Dataset entries:
* START *
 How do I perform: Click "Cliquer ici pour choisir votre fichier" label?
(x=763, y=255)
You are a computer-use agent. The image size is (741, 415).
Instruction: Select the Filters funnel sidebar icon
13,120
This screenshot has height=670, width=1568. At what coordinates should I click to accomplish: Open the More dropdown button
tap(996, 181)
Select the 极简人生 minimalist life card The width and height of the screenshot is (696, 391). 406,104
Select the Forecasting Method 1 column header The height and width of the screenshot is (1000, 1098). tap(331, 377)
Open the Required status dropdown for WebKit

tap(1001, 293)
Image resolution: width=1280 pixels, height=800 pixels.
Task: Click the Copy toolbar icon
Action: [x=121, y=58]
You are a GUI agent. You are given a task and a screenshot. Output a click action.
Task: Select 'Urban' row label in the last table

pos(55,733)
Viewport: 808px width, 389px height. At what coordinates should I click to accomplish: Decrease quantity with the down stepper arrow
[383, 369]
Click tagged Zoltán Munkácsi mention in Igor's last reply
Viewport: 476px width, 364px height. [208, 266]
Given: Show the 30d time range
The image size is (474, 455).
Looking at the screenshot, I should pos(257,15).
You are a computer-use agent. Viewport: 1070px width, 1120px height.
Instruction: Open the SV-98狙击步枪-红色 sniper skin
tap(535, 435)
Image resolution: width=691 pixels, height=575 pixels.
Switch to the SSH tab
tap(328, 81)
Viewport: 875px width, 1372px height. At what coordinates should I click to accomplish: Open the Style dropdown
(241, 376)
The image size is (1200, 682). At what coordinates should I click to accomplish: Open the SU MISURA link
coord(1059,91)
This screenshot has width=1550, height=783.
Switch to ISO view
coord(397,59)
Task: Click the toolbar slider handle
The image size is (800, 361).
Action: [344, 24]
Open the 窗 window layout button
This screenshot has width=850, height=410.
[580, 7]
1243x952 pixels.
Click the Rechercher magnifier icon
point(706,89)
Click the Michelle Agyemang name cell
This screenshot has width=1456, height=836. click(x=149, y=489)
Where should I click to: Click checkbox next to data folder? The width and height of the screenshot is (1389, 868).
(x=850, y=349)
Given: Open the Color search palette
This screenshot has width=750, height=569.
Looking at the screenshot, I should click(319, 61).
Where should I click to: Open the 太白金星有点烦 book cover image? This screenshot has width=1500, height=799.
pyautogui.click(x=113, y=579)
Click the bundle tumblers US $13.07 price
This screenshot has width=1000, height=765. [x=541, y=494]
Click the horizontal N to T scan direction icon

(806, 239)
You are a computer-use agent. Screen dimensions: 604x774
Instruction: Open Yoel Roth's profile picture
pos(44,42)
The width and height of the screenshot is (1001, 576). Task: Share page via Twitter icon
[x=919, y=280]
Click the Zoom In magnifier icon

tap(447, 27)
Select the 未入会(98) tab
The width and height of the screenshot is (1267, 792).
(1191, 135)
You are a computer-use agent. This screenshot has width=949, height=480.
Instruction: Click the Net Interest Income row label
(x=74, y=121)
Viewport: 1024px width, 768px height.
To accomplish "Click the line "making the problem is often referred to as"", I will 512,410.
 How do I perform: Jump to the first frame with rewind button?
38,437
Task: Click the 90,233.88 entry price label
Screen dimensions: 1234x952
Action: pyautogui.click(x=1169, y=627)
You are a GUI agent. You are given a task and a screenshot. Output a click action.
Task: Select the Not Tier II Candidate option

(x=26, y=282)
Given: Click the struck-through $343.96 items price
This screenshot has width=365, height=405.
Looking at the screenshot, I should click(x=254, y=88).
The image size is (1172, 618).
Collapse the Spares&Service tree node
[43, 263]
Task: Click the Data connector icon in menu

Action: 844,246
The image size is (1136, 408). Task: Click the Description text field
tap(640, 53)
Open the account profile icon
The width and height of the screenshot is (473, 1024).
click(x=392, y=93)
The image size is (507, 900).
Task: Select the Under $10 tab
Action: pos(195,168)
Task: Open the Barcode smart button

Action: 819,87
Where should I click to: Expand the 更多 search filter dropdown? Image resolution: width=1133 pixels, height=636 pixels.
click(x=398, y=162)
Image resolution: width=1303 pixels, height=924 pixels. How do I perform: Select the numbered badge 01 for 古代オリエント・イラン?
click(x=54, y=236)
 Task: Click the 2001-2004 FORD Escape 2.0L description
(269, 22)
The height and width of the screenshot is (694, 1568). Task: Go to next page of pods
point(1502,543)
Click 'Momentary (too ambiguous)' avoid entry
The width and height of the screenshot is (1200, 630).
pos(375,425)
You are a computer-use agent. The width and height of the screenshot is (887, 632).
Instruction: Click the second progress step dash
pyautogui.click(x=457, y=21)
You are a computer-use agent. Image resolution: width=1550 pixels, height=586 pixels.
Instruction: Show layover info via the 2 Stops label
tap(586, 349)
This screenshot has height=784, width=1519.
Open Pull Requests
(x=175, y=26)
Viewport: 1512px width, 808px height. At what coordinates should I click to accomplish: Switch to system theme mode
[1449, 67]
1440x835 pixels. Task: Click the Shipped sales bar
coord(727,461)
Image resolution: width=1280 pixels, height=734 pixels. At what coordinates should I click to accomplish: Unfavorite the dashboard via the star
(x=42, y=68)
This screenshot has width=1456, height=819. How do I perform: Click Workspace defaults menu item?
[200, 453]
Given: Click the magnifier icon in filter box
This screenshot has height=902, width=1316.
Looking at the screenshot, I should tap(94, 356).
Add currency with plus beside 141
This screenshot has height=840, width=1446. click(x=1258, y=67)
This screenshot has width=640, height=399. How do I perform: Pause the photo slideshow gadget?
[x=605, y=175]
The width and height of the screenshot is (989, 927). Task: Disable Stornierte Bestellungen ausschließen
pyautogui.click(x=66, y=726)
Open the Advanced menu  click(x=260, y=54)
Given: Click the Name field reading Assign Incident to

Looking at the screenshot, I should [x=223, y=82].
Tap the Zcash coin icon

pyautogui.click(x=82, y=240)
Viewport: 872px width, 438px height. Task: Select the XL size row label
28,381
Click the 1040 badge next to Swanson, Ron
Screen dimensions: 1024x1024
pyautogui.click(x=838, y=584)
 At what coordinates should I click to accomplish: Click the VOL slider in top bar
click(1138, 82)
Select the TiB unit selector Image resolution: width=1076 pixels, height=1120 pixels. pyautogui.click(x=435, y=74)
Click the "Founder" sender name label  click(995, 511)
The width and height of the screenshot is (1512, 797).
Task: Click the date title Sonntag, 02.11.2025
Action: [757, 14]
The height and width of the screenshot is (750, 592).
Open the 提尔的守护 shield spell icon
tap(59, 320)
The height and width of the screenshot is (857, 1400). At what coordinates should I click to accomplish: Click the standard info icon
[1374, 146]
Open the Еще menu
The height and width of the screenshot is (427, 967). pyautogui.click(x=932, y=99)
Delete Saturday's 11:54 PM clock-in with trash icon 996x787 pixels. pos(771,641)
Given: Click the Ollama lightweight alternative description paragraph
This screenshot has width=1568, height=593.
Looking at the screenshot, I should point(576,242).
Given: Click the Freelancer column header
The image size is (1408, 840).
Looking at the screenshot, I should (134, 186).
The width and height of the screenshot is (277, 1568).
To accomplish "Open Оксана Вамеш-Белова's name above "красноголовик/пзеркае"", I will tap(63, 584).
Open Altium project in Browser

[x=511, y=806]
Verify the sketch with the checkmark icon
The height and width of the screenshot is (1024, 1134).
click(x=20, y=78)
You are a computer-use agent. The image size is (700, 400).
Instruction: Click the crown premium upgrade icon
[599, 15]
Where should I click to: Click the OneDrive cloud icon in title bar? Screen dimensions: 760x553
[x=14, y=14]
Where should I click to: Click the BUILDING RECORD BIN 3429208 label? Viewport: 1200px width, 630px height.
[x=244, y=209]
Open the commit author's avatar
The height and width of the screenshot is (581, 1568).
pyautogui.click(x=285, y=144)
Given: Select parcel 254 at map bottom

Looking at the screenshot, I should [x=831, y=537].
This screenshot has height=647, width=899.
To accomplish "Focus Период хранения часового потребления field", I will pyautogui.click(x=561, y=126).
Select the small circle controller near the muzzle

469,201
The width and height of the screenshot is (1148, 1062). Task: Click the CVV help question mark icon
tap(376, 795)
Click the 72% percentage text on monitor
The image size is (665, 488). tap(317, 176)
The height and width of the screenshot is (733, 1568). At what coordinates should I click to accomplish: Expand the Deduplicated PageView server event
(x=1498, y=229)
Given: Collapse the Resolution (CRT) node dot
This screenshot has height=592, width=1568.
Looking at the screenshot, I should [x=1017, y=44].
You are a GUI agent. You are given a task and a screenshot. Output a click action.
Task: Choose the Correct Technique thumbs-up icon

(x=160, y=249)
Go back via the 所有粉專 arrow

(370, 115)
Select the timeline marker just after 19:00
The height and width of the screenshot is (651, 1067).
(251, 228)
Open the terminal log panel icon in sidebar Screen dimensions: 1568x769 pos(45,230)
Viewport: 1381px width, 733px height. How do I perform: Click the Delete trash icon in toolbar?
* END *
**Given task:** Copy out the rows above word for word, beginning with the line that contains "Where should I click to: Expand" and continuing through the line that contains "pos(375,425)", with both of those lines included.

**Solution for this problem:**
Where should I click to: Expand the 更多 search filter dropdown? Image resolution: width=1133 pixels, height=636 pixels.
click(x=398, y=162)
Image resolution: width=1303 pixels, height=924 pixels. How do I perform: Select the numbered badge 01 for 古代オリエント・イラン?
click(x=54, y=236)
 Task: Click the 2001-2004 FORD Escape 2.0L description
(269, 22)
The height and width of the screenshot is (694, 1568). Task: Go to next page of pods
point(1502,543)
Click 'Momentary (too ambiguous)' avoid entry
The width and height of the screenshot is (1200, 630).
pos(375,425)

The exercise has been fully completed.